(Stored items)
——————

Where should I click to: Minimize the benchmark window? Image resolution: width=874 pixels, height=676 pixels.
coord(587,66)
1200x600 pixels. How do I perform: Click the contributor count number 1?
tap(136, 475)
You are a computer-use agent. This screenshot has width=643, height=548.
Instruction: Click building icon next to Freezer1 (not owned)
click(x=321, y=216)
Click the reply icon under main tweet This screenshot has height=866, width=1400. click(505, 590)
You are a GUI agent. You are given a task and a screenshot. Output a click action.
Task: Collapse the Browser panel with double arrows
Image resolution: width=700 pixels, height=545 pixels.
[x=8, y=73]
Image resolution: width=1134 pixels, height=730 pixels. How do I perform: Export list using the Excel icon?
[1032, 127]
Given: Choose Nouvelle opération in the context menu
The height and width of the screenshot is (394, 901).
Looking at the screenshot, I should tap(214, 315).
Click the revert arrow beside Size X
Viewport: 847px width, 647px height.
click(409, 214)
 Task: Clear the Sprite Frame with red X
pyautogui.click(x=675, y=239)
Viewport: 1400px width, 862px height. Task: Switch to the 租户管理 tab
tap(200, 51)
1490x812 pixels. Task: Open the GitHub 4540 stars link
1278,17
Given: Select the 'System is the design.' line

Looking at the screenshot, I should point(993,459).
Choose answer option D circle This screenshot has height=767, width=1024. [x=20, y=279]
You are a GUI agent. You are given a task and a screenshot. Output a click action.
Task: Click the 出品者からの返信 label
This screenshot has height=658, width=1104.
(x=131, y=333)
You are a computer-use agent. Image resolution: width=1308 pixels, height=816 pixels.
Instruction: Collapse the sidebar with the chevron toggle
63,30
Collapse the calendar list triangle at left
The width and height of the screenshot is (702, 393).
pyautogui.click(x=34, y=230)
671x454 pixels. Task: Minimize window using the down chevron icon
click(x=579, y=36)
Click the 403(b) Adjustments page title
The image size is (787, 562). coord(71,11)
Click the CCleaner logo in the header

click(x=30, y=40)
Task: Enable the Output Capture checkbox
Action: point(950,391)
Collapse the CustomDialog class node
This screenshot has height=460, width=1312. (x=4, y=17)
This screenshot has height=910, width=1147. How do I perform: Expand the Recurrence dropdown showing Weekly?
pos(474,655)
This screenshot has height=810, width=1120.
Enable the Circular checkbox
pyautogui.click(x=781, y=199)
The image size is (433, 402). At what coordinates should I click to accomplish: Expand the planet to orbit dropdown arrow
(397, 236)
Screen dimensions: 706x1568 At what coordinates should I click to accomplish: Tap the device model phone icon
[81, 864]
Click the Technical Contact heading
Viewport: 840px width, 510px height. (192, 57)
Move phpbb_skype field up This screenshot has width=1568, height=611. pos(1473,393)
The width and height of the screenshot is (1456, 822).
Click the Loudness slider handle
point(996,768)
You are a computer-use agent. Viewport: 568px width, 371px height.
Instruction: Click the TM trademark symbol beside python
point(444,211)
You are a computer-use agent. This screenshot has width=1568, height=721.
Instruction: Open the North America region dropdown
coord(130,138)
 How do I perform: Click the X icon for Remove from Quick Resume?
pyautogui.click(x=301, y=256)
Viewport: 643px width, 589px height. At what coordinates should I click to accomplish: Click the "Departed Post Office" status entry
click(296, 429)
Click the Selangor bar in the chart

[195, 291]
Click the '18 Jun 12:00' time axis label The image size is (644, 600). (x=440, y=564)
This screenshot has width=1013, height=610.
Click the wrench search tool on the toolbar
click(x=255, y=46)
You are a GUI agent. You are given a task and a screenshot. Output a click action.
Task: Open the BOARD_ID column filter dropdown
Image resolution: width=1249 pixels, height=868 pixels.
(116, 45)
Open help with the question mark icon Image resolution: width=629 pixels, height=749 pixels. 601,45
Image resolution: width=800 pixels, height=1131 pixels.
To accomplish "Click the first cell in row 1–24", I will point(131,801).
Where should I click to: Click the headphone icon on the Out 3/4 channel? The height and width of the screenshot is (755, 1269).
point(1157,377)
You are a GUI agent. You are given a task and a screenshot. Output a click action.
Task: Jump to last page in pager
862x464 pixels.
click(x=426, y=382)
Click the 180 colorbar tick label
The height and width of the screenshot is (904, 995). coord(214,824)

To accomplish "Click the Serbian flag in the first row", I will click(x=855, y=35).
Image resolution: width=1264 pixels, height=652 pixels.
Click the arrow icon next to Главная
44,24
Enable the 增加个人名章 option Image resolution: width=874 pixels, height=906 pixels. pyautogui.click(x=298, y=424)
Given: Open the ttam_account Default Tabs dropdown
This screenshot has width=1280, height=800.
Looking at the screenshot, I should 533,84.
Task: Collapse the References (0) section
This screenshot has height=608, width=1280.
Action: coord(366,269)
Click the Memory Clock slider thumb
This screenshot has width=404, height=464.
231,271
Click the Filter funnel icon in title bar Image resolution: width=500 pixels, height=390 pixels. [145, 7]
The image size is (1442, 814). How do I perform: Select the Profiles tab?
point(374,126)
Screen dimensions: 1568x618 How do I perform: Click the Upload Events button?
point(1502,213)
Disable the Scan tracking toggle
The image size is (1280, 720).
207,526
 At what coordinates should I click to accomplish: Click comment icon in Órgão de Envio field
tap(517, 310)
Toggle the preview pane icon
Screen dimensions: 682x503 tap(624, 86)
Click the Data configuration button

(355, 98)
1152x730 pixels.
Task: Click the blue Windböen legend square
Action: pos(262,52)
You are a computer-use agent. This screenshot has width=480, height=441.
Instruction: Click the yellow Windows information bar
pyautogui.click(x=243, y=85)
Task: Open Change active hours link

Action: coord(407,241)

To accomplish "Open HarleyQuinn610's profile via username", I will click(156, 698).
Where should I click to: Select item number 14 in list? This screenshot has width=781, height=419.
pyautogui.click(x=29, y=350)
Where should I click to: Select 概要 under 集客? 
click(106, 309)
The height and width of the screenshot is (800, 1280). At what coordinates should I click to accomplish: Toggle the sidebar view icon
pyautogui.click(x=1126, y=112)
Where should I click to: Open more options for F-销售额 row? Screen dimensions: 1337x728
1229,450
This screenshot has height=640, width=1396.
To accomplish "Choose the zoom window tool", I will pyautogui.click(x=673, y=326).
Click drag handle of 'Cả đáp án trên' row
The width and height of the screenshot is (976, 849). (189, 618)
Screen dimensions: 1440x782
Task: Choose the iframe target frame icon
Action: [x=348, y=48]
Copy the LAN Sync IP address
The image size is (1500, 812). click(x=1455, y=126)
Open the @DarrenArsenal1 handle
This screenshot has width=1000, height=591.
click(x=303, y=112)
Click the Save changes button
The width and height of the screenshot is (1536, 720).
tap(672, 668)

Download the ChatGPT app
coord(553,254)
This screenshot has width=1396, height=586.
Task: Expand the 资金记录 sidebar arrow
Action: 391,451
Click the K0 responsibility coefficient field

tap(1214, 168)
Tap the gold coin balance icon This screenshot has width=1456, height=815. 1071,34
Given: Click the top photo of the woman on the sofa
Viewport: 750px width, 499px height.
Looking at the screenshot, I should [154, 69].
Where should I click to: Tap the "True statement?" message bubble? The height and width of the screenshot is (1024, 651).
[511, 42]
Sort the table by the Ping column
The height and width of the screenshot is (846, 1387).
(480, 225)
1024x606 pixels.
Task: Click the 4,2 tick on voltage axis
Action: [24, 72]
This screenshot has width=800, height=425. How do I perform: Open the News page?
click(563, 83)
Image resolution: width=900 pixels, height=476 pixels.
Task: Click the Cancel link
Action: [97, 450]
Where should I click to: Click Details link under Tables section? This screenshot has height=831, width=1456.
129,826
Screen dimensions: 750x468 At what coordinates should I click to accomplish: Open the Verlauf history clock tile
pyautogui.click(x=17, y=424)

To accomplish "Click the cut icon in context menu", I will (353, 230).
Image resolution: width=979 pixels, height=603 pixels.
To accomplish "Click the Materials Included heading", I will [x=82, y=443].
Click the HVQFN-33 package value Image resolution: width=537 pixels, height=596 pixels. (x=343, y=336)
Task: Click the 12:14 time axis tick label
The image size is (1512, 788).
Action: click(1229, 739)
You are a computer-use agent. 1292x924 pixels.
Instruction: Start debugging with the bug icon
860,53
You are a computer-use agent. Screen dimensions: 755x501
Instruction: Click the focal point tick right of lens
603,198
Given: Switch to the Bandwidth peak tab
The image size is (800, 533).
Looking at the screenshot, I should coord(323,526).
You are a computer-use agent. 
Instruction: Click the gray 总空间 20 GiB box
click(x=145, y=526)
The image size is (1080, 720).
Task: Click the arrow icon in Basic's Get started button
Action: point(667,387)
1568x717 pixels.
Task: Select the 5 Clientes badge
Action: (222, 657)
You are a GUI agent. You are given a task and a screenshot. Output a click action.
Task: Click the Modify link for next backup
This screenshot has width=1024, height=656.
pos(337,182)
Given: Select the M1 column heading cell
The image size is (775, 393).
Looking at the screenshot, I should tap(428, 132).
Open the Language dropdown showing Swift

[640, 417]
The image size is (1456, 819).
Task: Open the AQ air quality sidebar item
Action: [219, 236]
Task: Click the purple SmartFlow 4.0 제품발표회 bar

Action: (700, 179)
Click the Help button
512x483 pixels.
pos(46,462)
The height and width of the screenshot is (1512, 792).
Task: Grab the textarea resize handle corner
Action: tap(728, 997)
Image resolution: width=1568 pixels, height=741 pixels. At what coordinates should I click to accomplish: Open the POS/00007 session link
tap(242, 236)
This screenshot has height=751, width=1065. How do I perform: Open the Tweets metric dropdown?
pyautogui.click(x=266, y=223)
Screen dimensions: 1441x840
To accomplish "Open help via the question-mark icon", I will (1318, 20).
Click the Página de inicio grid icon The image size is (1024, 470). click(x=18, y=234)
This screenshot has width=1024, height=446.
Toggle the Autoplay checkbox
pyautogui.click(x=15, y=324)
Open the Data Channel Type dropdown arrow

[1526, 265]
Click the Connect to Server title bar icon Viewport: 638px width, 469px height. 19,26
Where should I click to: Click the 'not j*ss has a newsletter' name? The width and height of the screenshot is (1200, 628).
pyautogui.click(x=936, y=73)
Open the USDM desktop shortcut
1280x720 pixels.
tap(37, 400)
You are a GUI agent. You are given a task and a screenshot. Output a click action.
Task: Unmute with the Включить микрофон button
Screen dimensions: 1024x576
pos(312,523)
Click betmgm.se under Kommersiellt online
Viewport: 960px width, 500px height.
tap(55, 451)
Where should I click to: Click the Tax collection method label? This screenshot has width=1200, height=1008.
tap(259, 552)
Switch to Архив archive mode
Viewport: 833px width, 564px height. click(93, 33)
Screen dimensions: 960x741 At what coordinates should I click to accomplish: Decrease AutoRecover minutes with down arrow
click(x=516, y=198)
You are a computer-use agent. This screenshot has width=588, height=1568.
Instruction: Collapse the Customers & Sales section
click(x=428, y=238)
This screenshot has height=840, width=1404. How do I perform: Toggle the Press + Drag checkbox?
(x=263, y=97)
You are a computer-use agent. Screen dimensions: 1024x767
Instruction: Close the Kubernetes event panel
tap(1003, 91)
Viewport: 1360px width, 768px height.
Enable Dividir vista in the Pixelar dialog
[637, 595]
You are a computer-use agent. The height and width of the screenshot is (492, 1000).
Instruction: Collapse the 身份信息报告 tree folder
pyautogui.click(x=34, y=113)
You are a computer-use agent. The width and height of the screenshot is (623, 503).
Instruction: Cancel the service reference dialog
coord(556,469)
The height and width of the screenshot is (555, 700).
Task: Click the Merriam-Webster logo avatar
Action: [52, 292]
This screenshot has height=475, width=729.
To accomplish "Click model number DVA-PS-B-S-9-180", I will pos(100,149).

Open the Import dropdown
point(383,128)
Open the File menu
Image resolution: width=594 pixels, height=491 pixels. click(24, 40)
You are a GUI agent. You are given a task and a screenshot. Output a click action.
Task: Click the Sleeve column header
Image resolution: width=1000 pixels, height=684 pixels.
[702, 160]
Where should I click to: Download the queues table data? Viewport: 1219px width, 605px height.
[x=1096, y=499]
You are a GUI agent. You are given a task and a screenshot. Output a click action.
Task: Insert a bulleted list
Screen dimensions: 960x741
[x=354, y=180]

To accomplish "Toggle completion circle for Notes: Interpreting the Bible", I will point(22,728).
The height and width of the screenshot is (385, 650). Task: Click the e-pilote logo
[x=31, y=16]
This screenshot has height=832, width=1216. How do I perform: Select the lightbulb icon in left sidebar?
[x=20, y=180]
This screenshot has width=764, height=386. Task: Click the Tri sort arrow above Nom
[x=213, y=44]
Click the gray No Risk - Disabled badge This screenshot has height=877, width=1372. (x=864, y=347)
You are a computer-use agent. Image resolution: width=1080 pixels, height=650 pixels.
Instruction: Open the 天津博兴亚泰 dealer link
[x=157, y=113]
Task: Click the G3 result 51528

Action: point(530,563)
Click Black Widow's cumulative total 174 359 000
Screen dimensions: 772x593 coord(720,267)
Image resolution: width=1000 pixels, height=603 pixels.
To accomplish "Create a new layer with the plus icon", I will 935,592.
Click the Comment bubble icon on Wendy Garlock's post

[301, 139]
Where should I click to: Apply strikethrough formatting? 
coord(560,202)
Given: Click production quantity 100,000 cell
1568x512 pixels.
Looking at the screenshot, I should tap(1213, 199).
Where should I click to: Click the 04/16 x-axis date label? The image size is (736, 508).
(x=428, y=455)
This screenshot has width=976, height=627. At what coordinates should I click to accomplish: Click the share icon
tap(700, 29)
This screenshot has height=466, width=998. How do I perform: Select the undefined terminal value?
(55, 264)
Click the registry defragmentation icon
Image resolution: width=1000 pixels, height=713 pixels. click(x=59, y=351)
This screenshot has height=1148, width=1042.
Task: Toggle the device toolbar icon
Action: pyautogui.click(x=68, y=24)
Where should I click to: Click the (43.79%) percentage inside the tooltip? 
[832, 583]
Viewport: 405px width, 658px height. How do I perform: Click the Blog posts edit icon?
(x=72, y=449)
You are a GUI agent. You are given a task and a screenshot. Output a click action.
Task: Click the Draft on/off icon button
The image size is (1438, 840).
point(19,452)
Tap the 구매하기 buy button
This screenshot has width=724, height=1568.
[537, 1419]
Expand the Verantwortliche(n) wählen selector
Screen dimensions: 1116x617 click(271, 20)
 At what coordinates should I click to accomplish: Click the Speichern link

——————

Give the count of lines in the records that contain "column", and no other text.

## SOLVED PROBLEM:
4